Start of EXERCISE INPUTS

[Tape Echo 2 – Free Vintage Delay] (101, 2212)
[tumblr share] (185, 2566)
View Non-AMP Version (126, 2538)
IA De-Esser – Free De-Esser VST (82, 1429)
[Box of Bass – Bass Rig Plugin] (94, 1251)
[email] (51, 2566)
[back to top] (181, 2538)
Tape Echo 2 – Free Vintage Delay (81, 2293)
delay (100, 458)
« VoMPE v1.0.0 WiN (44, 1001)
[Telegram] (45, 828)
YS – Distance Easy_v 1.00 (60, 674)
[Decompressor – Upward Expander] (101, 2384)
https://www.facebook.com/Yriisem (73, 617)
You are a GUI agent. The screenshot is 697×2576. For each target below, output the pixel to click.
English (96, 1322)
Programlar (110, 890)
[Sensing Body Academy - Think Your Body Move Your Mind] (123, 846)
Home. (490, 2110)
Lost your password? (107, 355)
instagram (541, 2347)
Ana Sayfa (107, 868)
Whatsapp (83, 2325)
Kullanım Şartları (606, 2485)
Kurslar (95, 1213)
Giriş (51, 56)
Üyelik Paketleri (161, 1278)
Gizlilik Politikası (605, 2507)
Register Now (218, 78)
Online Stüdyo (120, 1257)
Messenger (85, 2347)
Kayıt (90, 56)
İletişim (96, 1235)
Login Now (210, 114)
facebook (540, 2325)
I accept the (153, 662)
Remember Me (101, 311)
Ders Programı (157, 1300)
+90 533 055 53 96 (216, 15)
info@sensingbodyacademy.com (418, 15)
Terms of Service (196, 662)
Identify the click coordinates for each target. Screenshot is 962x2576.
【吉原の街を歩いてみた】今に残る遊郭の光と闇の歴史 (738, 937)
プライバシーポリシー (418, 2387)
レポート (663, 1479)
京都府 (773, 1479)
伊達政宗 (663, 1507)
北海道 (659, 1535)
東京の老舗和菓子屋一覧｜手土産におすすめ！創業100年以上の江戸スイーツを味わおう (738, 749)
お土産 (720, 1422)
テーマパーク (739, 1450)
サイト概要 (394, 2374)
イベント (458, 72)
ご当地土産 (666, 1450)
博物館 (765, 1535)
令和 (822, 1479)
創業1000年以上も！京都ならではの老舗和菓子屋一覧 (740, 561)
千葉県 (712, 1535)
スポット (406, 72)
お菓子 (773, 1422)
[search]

End of EXERCISE INPUTS

Rewrite all of the records above, putting "Retro" in place of "Vintage" everywhere it occurs and leaving everything else unchanged.

[Tape Echo 2 – Free Retro Delay] (101, 2212)
[tumblr share] (185, 2566)
View Non-AMP Version (126, 2538)
IA De-Esser – Free De-Esser VST (82, 1429)
[Box of Bass – Bass Rig Plugin] (94, 1251)
[email] (51, 2566)
[back to top] (181, 2538)
Tape Echo 2 – Free Retro Delay (81, 2293)
delay (100, 458)
« VoMPE v1.0.0 WiN (44, 1001)
[Telegram] (45, 828)
YS – Distance Easy_v 1.00 (60, 674)
[Decompressor – Upward Expander] (101, 2384)
https://www.facebook.com/Yriisem (73, 617)
You are a GUI agent. The screenshot is 697×2576. For each target below, output the pixel to click.
English (96, 1322)
Programlar (110, 890)
[Sensing Body Academy - Think Your Body Move Your Mind] (123, 846)
Home. (490, 2110)
Lost your password? (107, 355)
instagram (541, 2347)
Ana Sayfa (107, 868)
Whatsapp (83, 2325)
Kullanım Şartları (606, 2485)
Kurslar (95, 1213)
Giriş (51, 56)
Üyelik Paketleri (161, 1278)
Gizlilik Politikası (605, 2507)
Register Now (218, 78)
Online Stüdyo (120, 1257)
Messenger (85, 2347)
Kayıt (90, 56)
İletişim (96, 1235)
Login Now (210, 114)
facebook (540, 2325)
I accept the (153, 662)
Remember Me (101, 311)
Ders Programı (157, 1300)
+90 533 055 53 96 (216, 15)
info@sensingbodyacademy.com (418, 15)
Terms of Service (196, 662)
Identify the click coordinates for each target. Screenshot is 962x2576.
【吉原の街を歩いてみた】今に残る遊郭の光と闇の歴史 (738, 937)
プライバシーポリシー (418, 2387)
レポート (663, 1479)
京都府 (773, 1479)
伊達政宗 (663, 1507)
北海道 (659, 1535)
東京の老舗和菓子屋一覧｜手土産におすすめ！創業100年以上の江戸スイーツを味わおう (738, 749)
お土産 (720, 1422)
テーマパーク (739, 1450)
サイト概要 (394, 2374)
イベント (458, 72)
ご当地土産 (666, 1450)
博物館 (765, 1535)
令和 (822, 1479)
創業1000年以上も！京都ならではの老舗和菓子屋一覧 (740, 561)
千葉県 (712, 1535)
スポット (406, 72)
お菓子 (773, 1422)
[search]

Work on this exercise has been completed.